As a facilitator, you can run an engaging and fun retro by selecting from our pre-configured templates of popular project retrospective examples. You can edit the templates for a fully-customized experience or create custom retrospective formats and share them across your organization.
Regardless of which you chose, you have the option of starting with an icebreaker round to get everyone warmed up and ready to give feedback.
Great sprint retrospectives happen when team members freely offer their feedback to one another. To encourage everyone to speak openly, unlike other tools, feedback added in Parabol is anonymous.
Team members will see a frenzy of activity that encourages them to jump in and can join confidently. Keeping reflections anonymous empowers team members to share more and share a greater diversity of feedback, so you get a more complete picture of your agile team.
Whether your team is co-located in one office or distributed all over the world, Parabol supports your way of working.
In real-time, you can synchronously go through each phase of the sprint retrospective, and even set a timer to keep your meeting on track.
For asynchronous collaboration, you can set a time limit for completing each phase, and even send a Slack notification to let your team know how long they have to add feedback.
Traditionally, after gathering reflections, facilitators would group these into topics, using just their judgment. This left other scrum team members disengaged or even missed some of the essential differences between their input.

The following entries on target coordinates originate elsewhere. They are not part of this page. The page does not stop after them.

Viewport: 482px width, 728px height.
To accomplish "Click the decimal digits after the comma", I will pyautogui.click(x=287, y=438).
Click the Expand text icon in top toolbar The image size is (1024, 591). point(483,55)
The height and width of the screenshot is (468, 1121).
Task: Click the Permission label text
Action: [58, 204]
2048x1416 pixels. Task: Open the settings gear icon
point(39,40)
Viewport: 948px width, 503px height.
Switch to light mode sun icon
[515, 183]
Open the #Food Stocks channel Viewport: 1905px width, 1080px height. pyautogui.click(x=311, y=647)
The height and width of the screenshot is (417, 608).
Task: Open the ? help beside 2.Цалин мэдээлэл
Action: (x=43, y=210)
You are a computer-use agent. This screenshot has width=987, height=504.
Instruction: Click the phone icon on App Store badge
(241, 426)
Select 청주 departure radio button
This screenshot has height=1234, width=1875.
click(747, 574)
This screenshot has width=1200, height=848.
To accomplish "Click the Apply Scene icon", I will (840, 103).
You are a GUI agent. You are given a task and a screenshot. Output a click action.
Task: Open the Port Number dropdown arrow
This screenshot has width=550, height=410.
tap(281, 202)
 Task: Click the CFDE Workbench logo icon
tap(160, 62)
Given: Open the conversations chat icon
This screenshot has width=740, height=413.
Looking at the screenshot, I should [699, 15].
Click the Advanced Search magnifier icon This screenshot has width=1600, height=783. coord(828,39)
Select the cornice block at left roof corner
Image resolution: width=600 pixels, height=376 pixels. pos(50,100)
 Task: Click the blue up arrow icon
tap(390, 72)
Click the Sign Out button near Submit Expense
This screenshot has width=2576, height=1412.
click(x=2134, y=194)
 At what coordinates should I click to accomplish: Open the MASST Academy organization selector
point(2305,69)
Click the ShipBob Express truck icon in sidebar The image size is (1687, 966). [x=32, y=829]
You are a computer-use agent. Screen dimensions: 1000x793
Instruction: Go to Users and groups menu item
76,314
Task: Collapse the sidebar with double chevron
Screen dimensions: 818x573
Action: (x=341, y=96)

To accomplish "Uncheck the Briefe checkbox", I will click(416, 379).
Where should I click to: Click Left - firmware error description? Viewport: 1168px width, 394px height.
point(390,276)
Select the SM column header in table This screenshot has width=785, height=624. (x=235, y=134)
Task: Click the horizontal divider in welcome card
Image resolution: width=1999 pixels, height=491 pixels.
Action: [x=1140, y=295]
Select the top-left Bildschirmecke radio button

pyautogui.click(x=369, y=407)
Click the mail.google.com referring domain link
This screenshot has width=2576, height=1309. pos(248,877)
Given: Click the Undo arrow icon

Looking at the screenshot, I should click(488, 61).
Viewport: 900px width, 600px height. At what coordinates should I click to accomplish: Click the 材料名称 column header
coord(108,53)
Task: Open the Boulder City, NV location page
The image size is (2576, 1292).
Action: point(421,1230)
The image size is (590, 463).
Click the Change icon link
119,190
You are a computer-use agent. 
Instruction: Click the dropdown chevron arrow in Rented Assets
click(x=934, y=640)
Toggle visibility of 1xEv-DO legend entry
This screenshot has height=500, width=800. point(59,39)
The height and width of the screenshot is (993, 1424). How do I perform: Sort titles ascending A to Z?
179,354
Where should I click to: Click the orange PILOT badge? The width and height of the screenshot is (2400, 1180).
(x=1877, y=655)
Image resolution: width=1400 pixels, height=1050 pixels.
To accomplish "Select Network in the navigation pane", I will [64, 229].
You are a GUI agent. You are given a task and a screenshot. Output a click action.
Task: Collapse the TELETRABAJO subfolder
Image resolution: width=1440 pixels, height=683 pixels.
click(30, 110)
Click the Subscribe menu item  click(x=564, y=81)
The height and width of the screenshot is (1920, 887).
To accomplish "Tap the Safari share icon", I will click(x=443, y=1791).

With Parabol, the whole team participates in grouping and ungrouping reflections. This multiplayer drag-and-drop feature allows everyone to address concerns, discuss subtle differences, and overall make sure their voice is heard.
Once you’ve identified themes, team members vote on which topics matter most to them. By default, everyone has five votes and can vote up to three times on one issue. Facilitators can customize these settings to fit their team's needs for each sprint retrospective meeting.
Like adding reflections, voting is anonymous in Parabol. That means the loudest or highest-paid person won’t sway the perspective of the team, so you can see what matters most to the group.
With the top themes decided, Parabol walks your team through each theme and the reflections that led to it. This guided discussion lets you drill deeper into each topic, and determine what actions you want to take away from your retrospective into your next sprint.
Parabol organizes discussions based on which topic got the most votes. You and your team can choose to go through all the topics, set an amount of time per topic, or pick the top themes - Parabol even lets you rearrange them and tackle them in any order you wish.
Once you end your retro meeting, all team members receive a detailed summary. The email summary includes the number of reflections, topics, and tasks that came out of the meeting, who participated, and what takeaway tasks each participant owns.
The summary also goes out to team members who missed the meeting, keeping everyone in-sync, even when it’s async.
You can share the summary with others across the organization, or export your learnings as CSV to analyze trends, upload them into another tool, or share with another group.
After the sprint retro, most teams need to jump right into working on the next set of deliverables. Luckily, you don’t need to jump between tools to bring the learnings from your sprint retrospective into the place where you do work day-to-day: you can add takeaway tasks directly from Parabol into Atlassian Jira or GitHub.
You can always come back to Parabol to see what came out of your past project or sprint retros.
Each team has a dashboard with the tasks that came out of previous retrospectives and meetings, and each team member has an individual dashboard for all the tasks they own. That lets team leaders keep track of how their scrum or project team is progressing, and team members stay personally accountable for their tasks.
Even if work is being done in a variety of other tools, you can use this central hub of meeting takeaways to make sure you’re continuing to check back on what you’ve learned and continuously improving.